Have you used the X DNA Comparison tool on Gedmatch?  If so, you’ve probably seen a message saying, “No shared X DNA segments found”.  

In this post, I’ll explain a little bit about X DNA and also help you understand what that message really means.

What Does No Shared X DNA Segments Found Mean?

I try to make sure to address topics on this site that can be easily understood by beginners. X-DNA can be a little tricky, and so it does start to roam into the more “intermediate” of topics, but it’s still important to understand the basics about this very unique aspect of our DNA.

Let’s get started!

What is X DNA anyway?

We all have 22 numbered chromosomes and chromosome that determines our biological gender.  On each chromosome, we have two “copies”, one that we received from each of our parents.

Most of the time when we talk about DNA, we are talking about autosomal DNA which is contained within our numbered chromosomes.  X DNA is special, however, and it’s in one of our chromosomes that determines whether we are born biologically male or female.

We get one copy of each chromosome from each of our parents.  That’s right, one copy of every single numbered chromosome from both our mother and father.

However, the X-chromosome is passed down only from mothers to both their male and female children. Fathers pass down a Y-chromosome to their male offspring and an X chromosome to their daughters, which means that male children will have an XY on their 23rd chromosome, and female children will have XX.

The pair of chromosomes that determines whether the child is a male or a female contains either two copies of the X-chromosome or one copy of the X and one copy of a Y chromosome.  If the offspring of a couple gets two X chromosomes, then the baby’s biological gender is female.

If the child gets an X and a Y, then the baby’s biological gender is male. 

Since every male has an X and a Y chromosome, and every woman has two X chromosomes, you can see how their kids can only be either X and Y or X and X.

____

Tasks
**A.** Print the part of the X DNA article that begins at the words "We all have" and stops after the words "male or female.".
**B.** Which words or phrases does the X DNA article put inside quotation marks? List every one.
**C.** Write the next part of the X DNA article, starting after its last sentence.

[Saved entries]
____

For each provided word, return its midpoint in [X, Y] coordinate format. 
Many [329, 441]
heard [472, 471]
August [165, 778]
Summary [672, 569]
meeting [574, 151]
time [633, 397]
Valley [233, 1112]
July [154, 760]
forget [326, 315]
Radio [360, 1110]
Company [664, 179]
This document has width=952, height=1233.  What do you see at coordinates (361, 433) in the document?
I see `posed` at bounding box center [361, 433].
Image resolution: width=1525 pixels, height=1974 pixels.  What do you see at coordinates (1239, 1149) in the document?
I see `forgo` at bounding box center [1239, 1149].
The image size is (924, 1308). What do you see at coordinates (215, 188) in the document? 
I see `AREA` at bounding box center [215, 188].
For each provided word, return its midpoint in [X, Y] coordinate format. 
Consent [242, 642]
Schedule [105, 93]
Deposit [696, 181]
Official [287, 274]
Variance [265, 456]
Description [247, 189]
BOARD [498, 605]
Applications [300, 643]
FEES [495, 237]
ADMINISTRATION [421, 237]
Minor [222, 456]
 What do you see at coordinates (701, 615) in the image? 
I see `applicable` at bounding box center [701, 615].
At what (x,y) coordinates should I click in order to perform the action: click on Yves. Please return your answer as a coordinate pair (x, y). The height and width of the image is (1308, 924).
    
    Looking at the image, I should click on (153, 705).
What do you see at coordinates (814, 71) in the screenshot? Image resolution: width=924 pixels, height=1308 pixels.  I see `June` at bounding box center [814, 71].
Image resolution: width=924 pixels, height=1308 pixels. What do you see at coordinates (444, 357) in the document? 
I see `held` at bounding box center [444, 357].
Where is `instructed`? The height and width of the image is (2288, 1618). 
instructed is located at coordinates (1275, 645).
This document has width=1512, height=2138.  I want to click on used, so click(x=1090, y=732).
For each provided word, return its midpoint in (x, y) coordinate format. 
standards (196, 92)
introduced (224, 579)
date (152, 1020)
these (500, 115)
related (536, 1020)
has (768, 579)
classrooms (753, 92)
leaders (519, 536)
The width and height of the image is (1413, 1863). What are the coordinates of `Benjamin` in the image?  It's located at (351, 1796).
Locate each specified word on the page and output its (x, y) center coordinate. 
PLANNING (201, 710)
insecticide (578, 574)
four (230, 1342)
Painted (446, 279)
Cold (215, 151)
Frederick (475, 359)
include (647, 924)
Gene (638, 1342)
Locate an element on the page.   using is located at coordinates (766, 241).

____

Your written answers
**A.**
We all have 22 numbered chromosomes and chromosome that determines our biological gender.  On each chromosome, we have two “copies”, one that we received from each of our parents.

Most of the time when we talk about DNA, we are talking about autosomal DNA which is contained within our numbered chromosomes.  X DNA is special, however, and it’s in one of our chromosomes that determines whether we are born biologically male or female.

**B.**
“No shared X DNA segments found”
“intermediate”
“copies”

**C.**
Just like with autosomal DNA, we can also share DNA segments on the X chromosome that match our relatives.  The difference is that there is a special pattern of inheritance for X DNA. 

For example, you might have noticed that females get X DNA from both their mother and father, while males only get X DNA from their mother.

One other important note related to X DNA inheritance is that when a female passes the X chromosome to her male or female offspring, the chromosome is almost always “recombined” with her other X chromosome to make a brand-new, unique copy.  This means that the “new” X chromosome passed down to the daughter is basically made up of pieces from both of her X chromosomes. 

Very occasionally, a female’s X chromosomes are not recombined and just one of her copies of the chromosome is passed down “intact” to her offspring.

What does it mean to have no X DNA matching DNA segments?

At a most basic level, if your X DNA One-to-One results say that you don’t share any X DNA segments with a person, then it means that you don’t share any X DNA.  In some situations, this can be meaningful. 

As you might guess, because of the way in which X DNA is passed down, there are some people you will share X DNA with, and others with whom you’ll share none.

It’s usually more helpful to know if you do share X DNA with someone than it is to know that you don’t, but it’s still interesting to understand situations where close relatives don’t share DNA.

Need some examples?

In the image below, you can see a list of DNA matches belonging to a male.  The first few matches are his daughters and mother, with whom he does share an X chromosome.  He inherited an X chromosome from his mother, and passed it down to each of his daughters.

X DNA inheritance examples
All close relatives, but not all share X-DNA

Why doesn’t this man share X DNA with his granddaughter?

It’s possible, and even usual, for a granddaughter to share X DNA with her mother’s father (because her mother did inherit an X chromosome from both her mother and father), but in the case that we see above, she doesn’t. 

In this case, this particular granddaughter inherited an entire X chromosome from her mother’s mother, instead of the X chromosome being “recombined” with the grandfather’s X chromosome.  Recombination usually happens, but not always.

Recombination is when two copies of a chromosome “recombine” to make a brand-new, unique copy. Since females have two copies of the X-chromosome, the X-chromosome that the pass down to their children might contain pieces of both of their copies.

However, sometimes a fully intact copy of one of the mother’s X-chromosomes is passed down to one or more of her offspring. When this happens, the child (or their descendants) will not have X-DNA matching one of their maternal grandparents.

Why doesn’t this man share X DNA with his paternal uncle?

Our test taker inherited an X chromosome from his mother only.   The paternal uncle inherited his X DNA from his mother, who was the test taker’s grandmother.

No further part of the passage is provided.